-- Start Provided records --

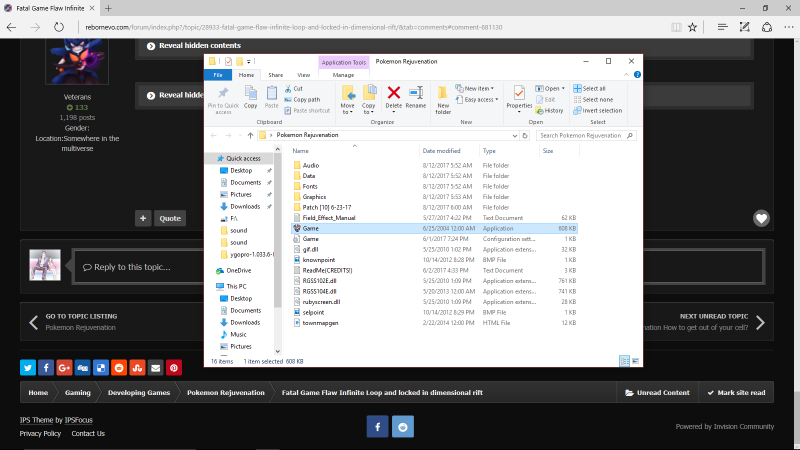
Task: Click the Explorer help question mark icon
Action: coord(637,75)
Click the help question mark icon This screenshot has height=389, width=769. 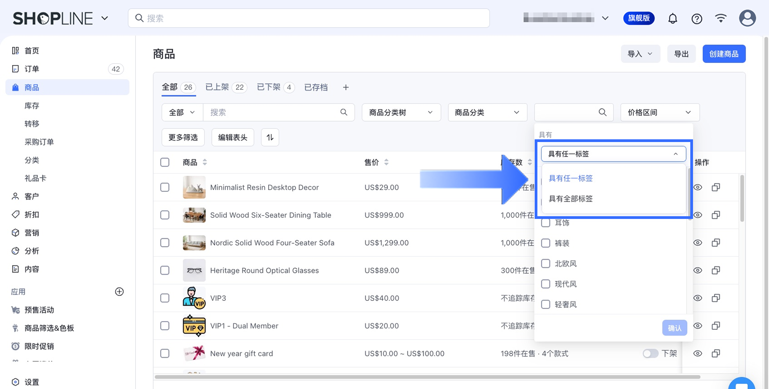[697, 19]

-- End Provided records --
-- Start Provided records --

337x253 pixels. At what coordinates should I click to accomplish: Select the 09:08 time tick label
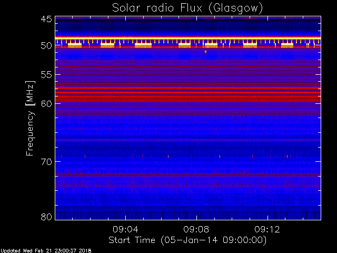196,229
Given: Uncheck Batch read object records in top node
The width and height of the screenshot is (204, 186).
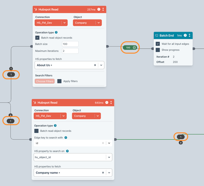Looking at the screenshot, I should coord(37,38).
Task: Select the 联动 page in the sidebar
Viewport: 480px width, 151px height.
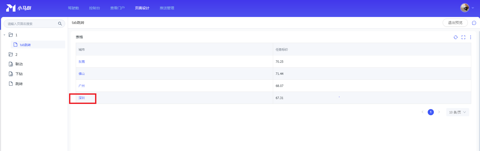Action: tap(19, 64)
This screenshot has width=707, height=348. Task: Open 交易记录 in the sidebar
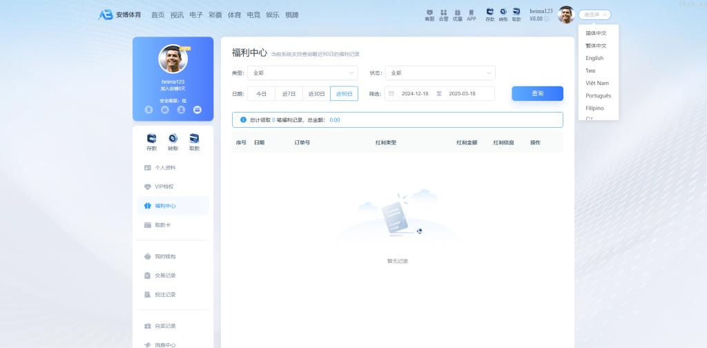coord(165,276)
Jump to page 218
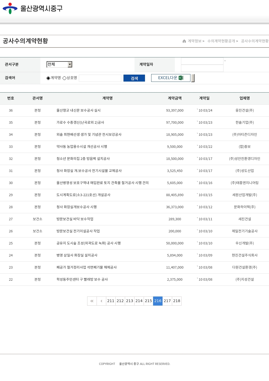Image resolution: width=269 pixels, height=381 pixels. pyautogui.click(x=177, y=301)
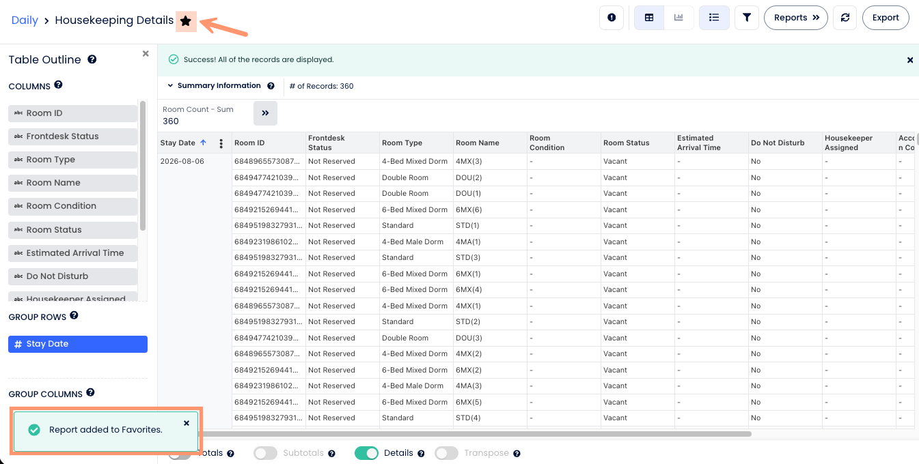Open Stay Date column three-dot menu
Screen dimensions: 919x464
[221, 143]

-- End Provided records --

Your instructions -
Please return each line above that contains the string "Select", copied in full.

Correct response -
337x253 pixels. At what coordinates should I click to accomplish: Select the 09:08 time tick label
Task: Select the 联动 page in the sidebar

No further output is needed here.